### YOUR GOAL
Starting at the line that contains "Image resolution: width=1080", write out every line through the last one in the records below, word for word. Leave out any pictures.

[Collected data entries]
-*-*-
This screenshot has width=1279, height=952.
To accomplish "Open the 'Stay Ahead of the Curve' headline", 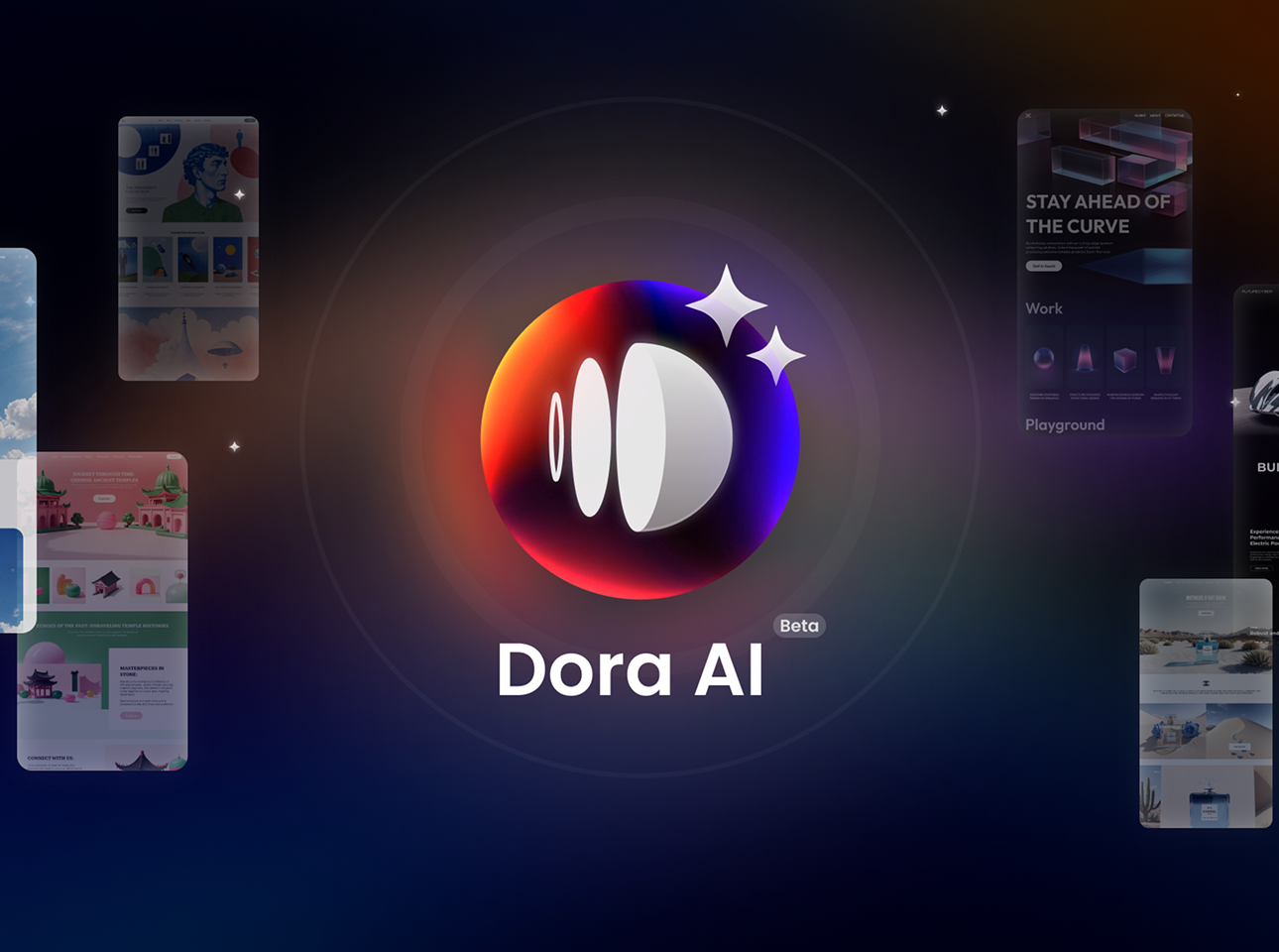I will (1098, 214).
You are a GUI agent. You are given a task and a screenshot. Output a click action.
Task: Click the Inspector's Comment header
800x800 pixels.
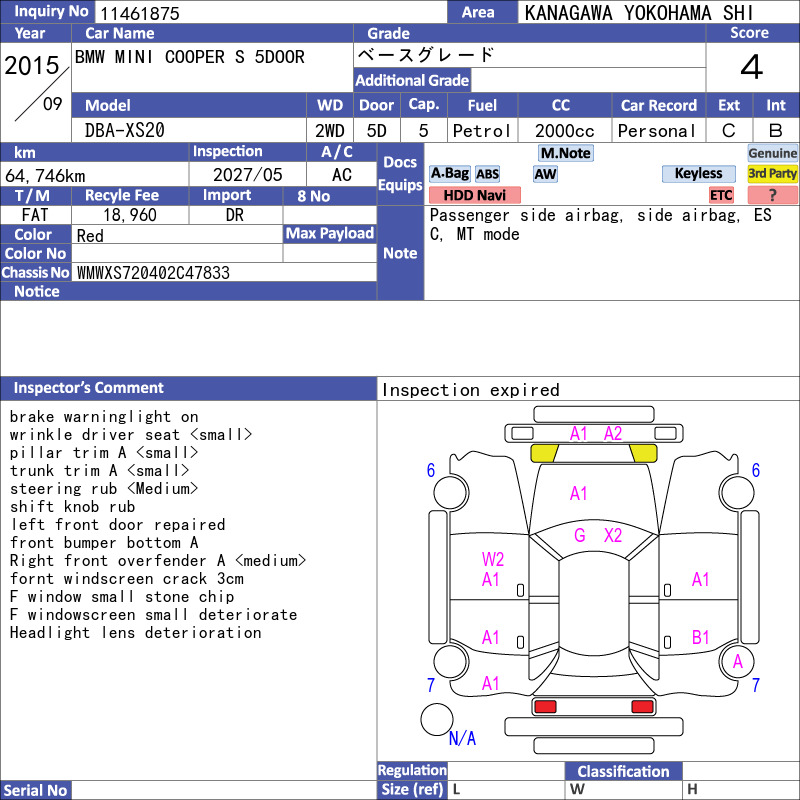click(188, 388)
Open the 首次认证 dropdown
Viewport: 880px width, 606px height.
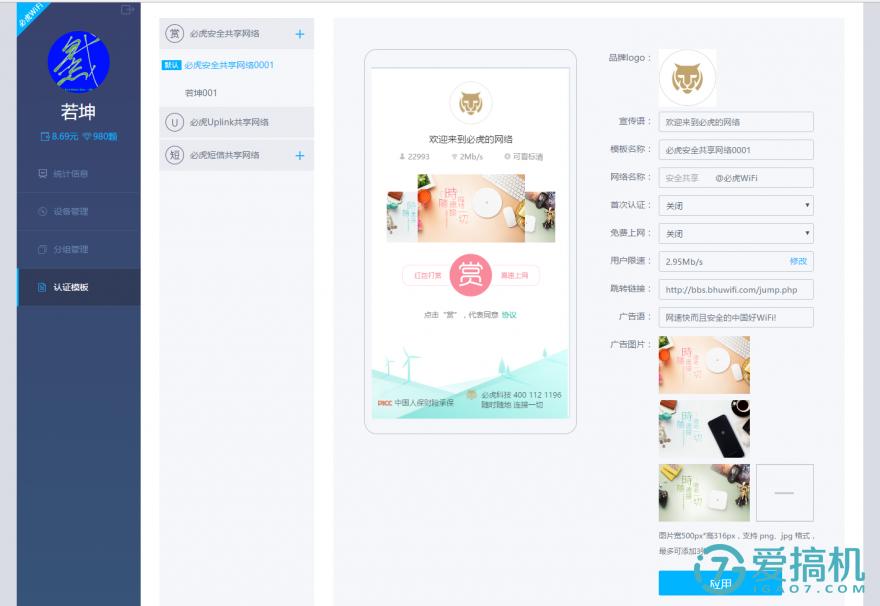tap(737, 205)
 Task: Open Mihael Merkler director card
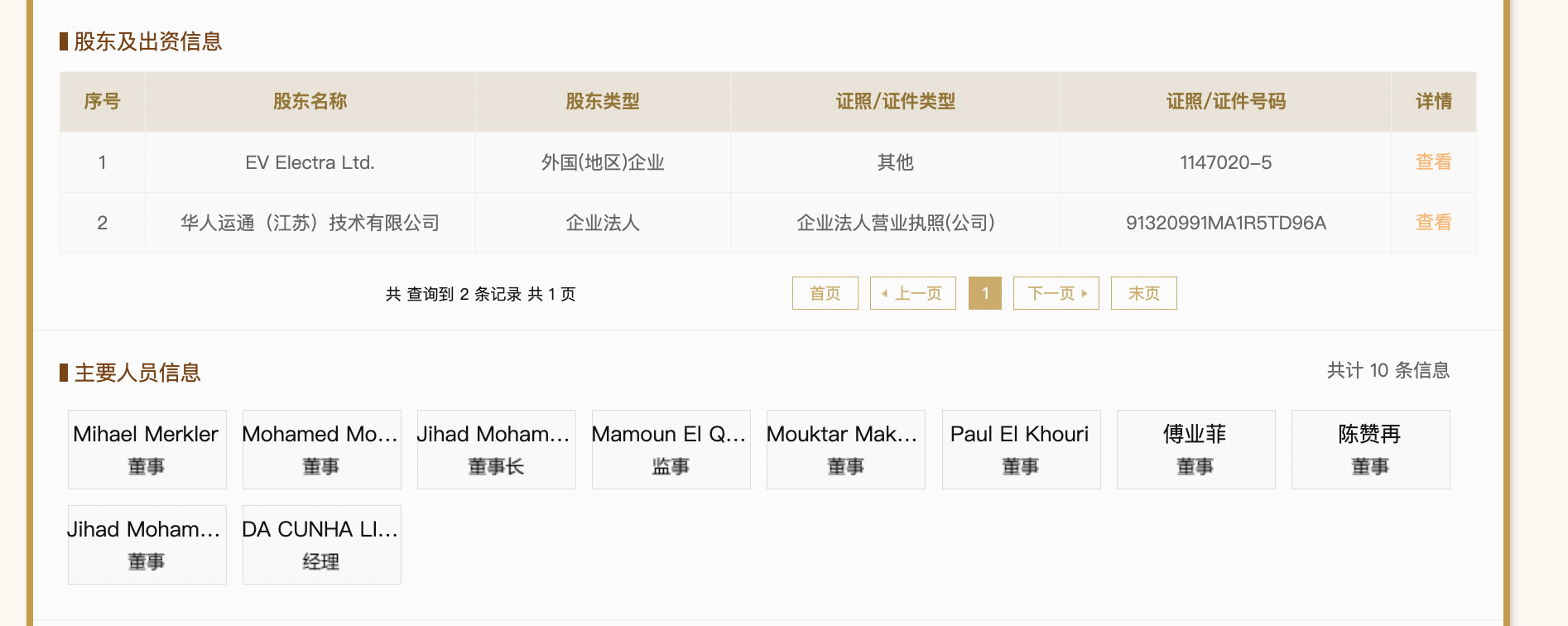click(x=147, y=449)
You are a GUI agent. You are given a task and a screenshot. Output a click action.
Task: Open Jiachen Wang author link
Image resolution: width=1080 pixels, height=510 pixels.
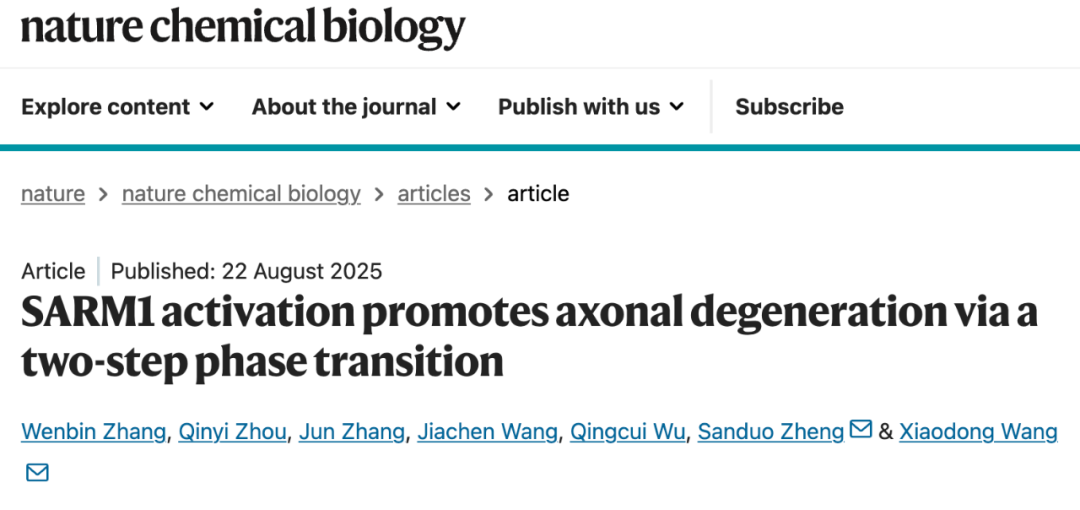click(487, 431)
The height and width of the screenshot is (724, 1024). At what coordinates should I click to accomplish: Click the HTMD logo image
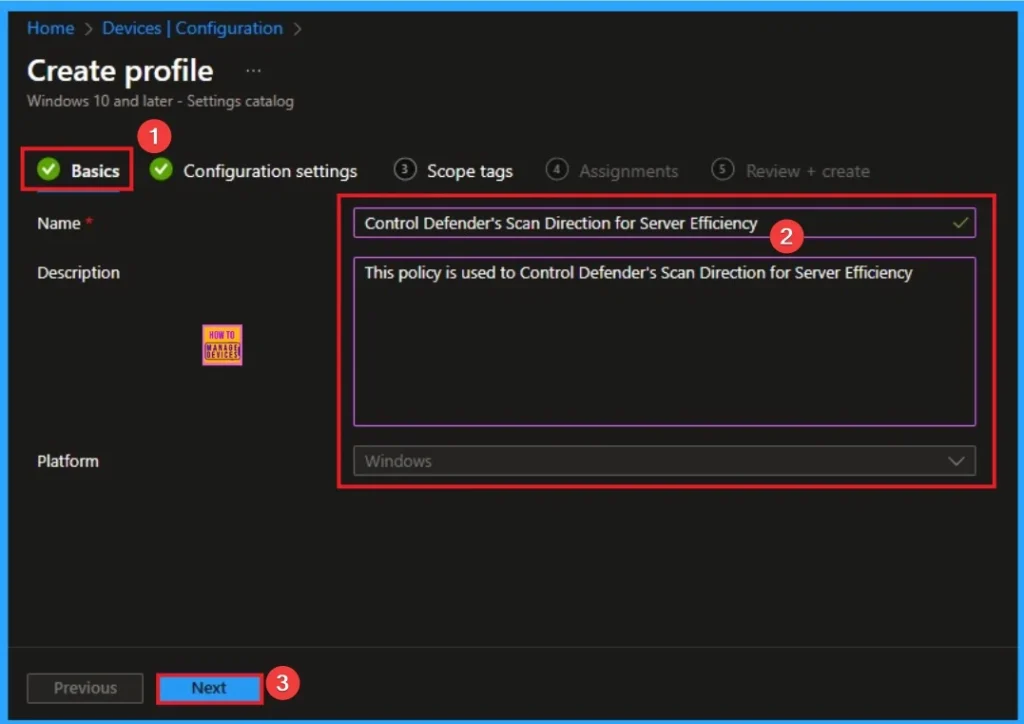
-*-*-
### RESULT OF THIS EXERCISE
Image resolution: width=1080 pixels, height=510 pixels.
click(487, 431)
The height and width of the screenshot is (724, 1024). At what coordinates should I click to accomplish: Click the HTMD logo image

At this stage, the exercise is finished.